Où une aile, une vague, une silhouette ou un feuillage deviennent autre chose que ce qu’ils sont.
Ces photographies explorent précisément ce moment-là : l’instant du passage, fragile, fugace, presque imperceptible.
Ici, rien n’est figé.
Les oiseaux quittent le cadre avant même d’y entrer, l’eau se tord en calligraphies mouvantes, la lumière glisse sur le végétal, un corps danse jusqu’à se dissoudre.
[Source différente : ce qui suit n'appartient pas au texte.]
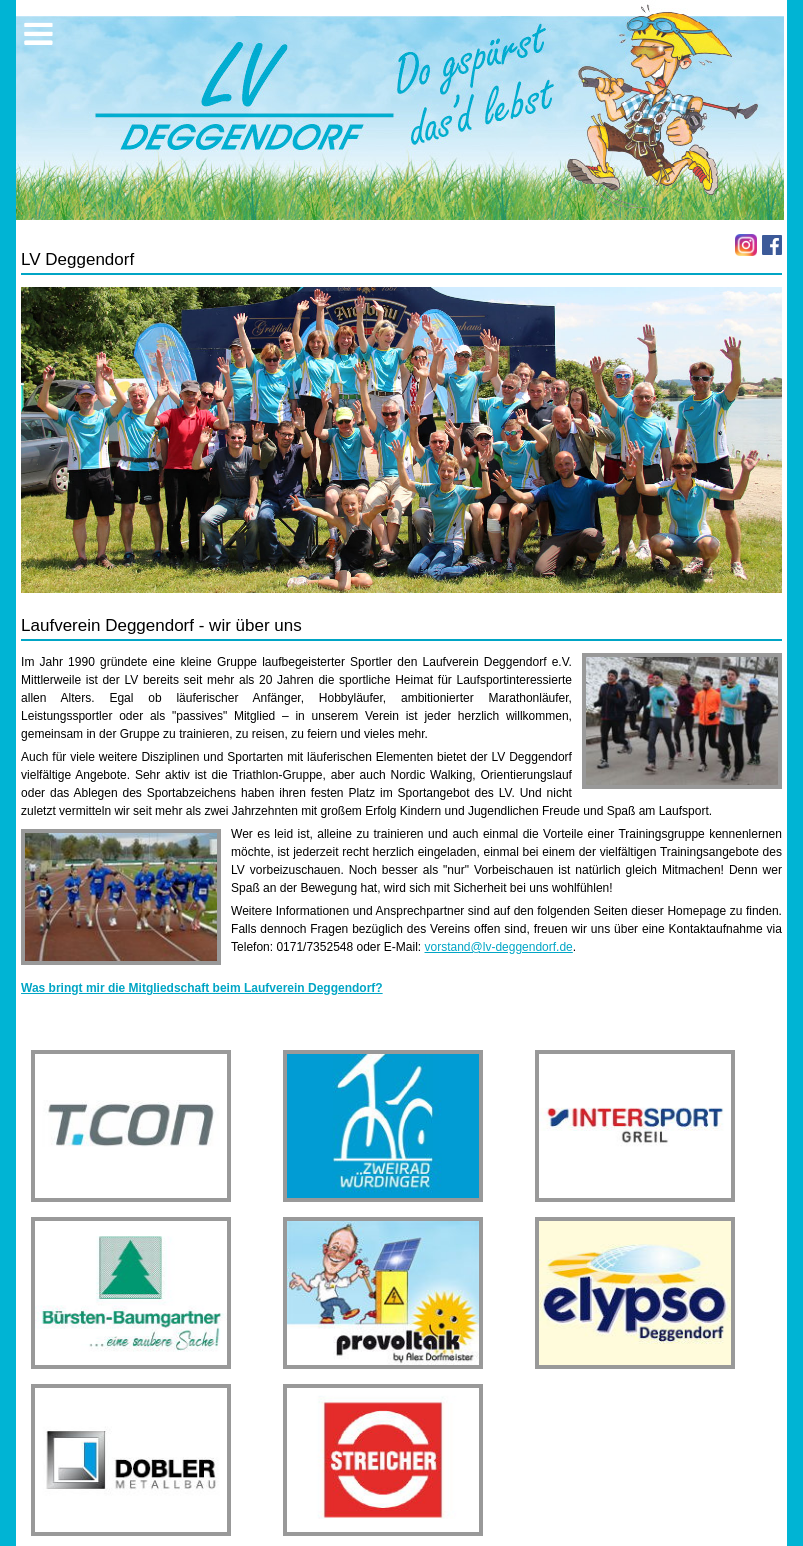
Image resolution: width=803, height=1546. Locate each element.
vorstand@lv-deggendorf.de (499, 947)
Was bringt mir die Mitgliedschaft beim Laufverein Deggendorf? (202, 988)
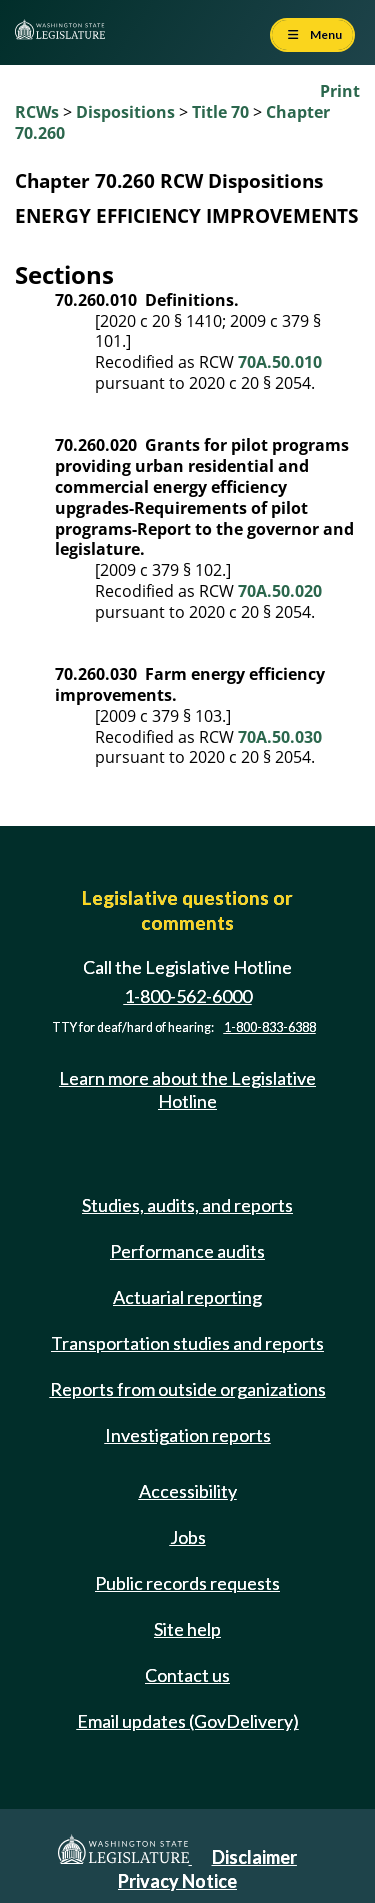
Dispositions (125, 112)
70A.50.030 (280, 737)
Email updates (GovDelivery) (188, 1721)
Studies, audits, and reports (187, 1205)
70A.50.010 (280, 362)
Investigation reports (188, 1435)
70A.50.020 (280, 591)
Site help (187, 1629)
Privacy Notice (177, 1881)
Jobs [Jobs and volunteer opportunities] (188, 1537)
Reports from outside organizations (188, 1389)
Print (340, 91)
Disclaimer (254, 1857)
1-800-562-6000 (188, 996)
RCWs (37, 112)
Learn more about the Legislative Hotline (187, 1089)
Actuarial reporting (187, 1297)
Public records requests (187, 1583)
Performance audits (187, 1251)
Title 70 (220, 112)
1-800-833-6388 (270, 1027)
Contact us (187, 1675)
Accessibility (188, 1491)
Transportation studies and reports (187, 1343)
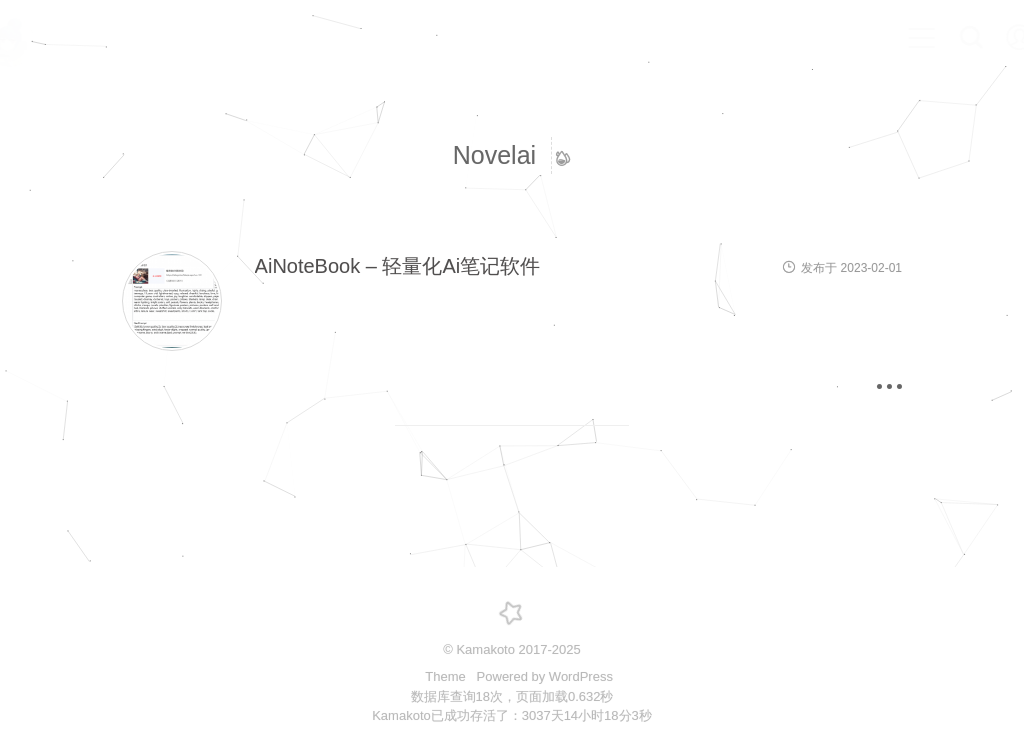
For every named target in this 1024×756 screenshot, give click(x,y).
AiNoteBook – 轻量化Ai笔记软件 (398, 266)
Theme (447, 676)
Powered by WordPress (545, 676)
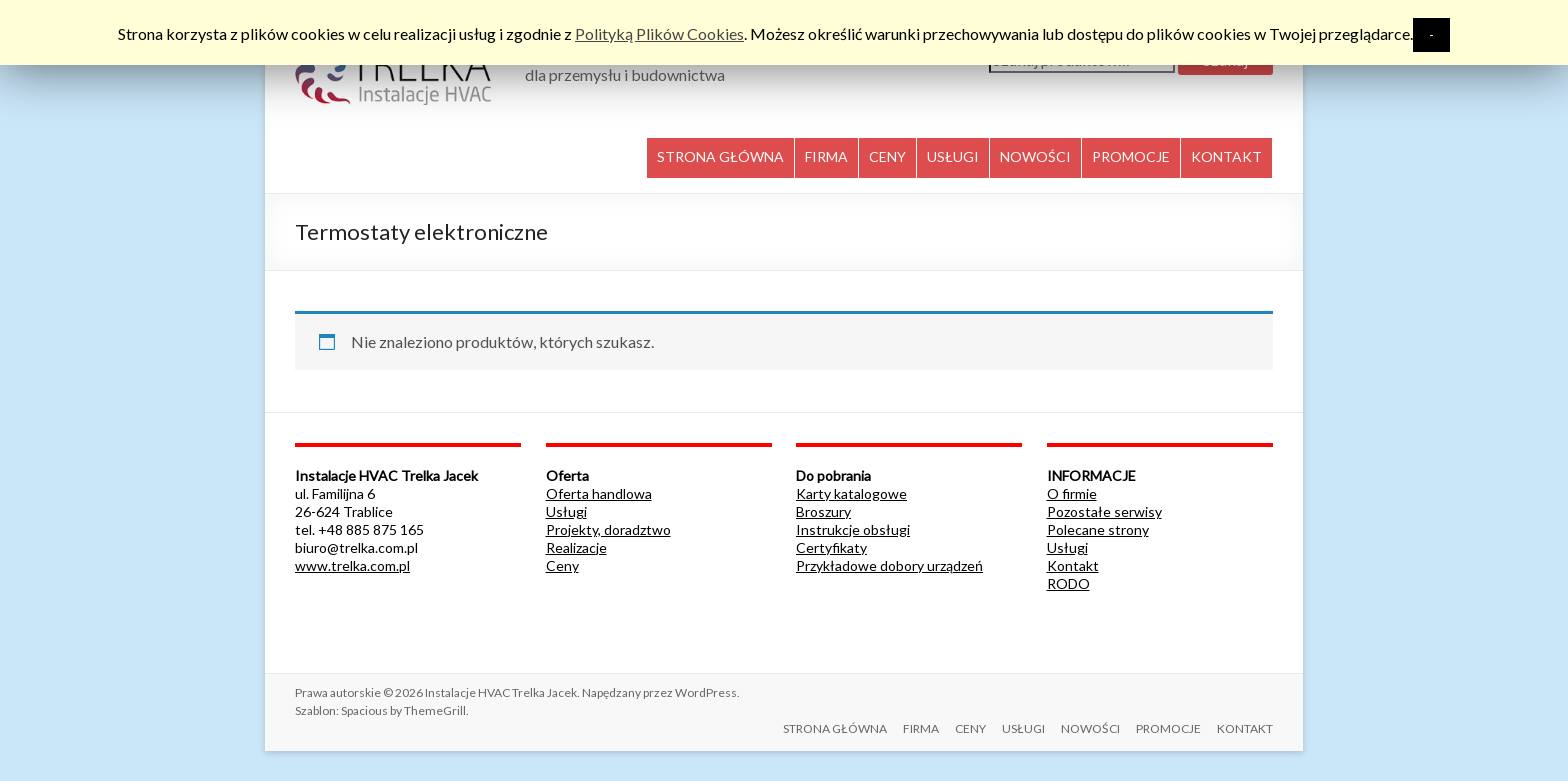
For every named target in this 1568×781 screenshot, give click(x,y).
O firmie (1072, 493)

Les formes se mêlent, les matières se répondent, les couleurs se déplacent comme des éclats d’énergie.
Chaque image se situe à la lisière :
entre le visible et l’effacé, entre le geste et sa trace, entre la vitesse et le silence.
Le flou n’est pas une perte, mais un langage.
Il dit l’irrépétable, le vivant qui échappe à toute prise, la vibration du monde lorsqu’il cesse un instant de se tenir droit.
Ces photographies ne cherchent pas à décrire, mais à faire sentir :
la traversée, l’élan, la respiration, l’indécision d’une forme en train de devenir.
Elles rappellent que regarder, c’est accepter que les choses existent aussi dans leur mouvement, leur glissement, leur disparition.
Passages est une invitation à habiter ces interstices.
À se tenir dans ce moment où tout bascule — où une image ne montre plus seulement un sujet, mais la transformation qui le traverse.